18/06/2019| 1739 articoli presenti
 

Vieste, i pirati
dello strascico
sorpresi a Vignanotica
Reti a 100 metri
dalla riva

Vieste, i pirati
dello strascico
sorpresi a Vignanotica
Reti a 100 metri
dalla riva

  VIESTE --  Nuova operazione contro la pesca clandestina, in questa a caso la pesca a strascico sotto costa.

   Per cercare di cogliere con le mani nel sacco i pescherecci pirata  sin dalle prime luci dell’alba, a bordo di un gommone senza le insegne della Guardia Costiera, gli uomini della Capitaneria di Vieste hanno effettuato degli appostamenti direttamente in mare tra Baia Campi e Vignanotica.

    Senza destare sospetto, mescolati insieme ai turisti e senza divisa, i marinai sembravano a tutti gli effetti turist come gli altri. Verso Vignanotica, a non molta distanza dal confine territoriale di Mattinata,  hanno identificato un peschereccio di Manfredonia con gli attrezzi da pesca calati in mare a circa 100 metri di
distanza dal litorale di Vignanotica.
  Proprio indecenti! A quella distanza e in quel tratto di costa si va a nuotare e la zona pullula di sub.

    Una volta giunti in prossimità del peschereccio gli uomini dellla Guardia Costiera si sono qualificati, intimando via radio al comandante del motopesca di ritirare le reti da mare.
   Al peschereccio, oltre alla contestazione di una multa di 4.000 euro, è stata sequestrata la rete da pesca e assegnati 6 punti di penalità sulla licenza di pesca.

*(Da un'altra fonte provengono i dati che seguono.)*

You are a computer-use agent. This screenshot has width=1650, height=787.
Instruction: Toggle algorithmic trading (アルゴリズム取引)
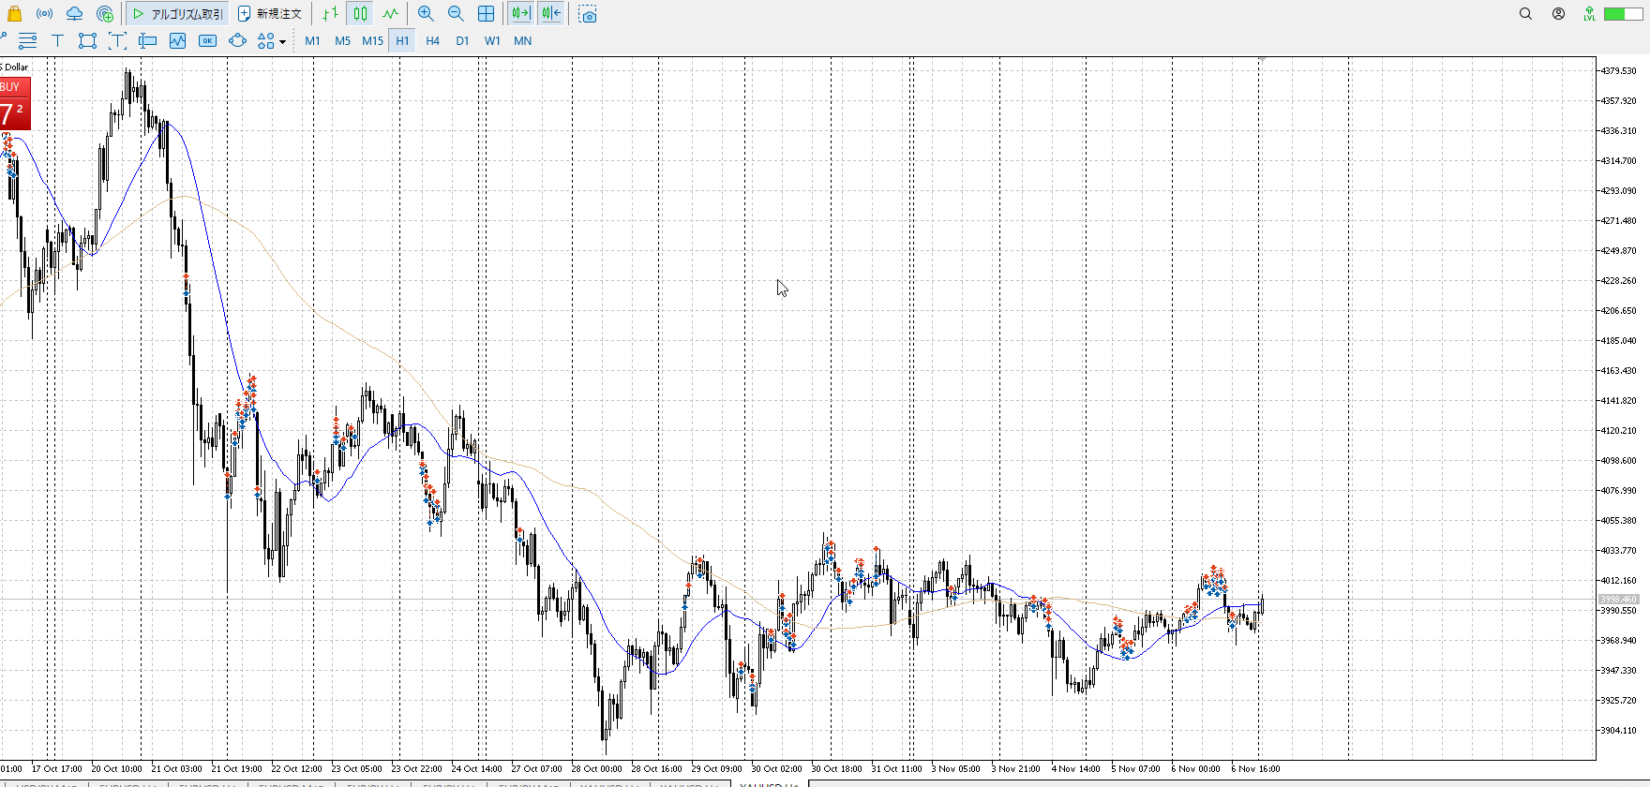pos(177,14)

   Il contrasto alla pesca a strascico sotto costa continuerà senza interruzioni sino al 16 agosto, quando scatterà nel Basso Adriatico il permo pesca per la sosta di ripopolamento biologico del mare. Una misura ormai insufficiente, visto il saccheggio di gente senza scrupoli, ma sempre un argine contro il furto indiscriminato di pesci troppo piccoli.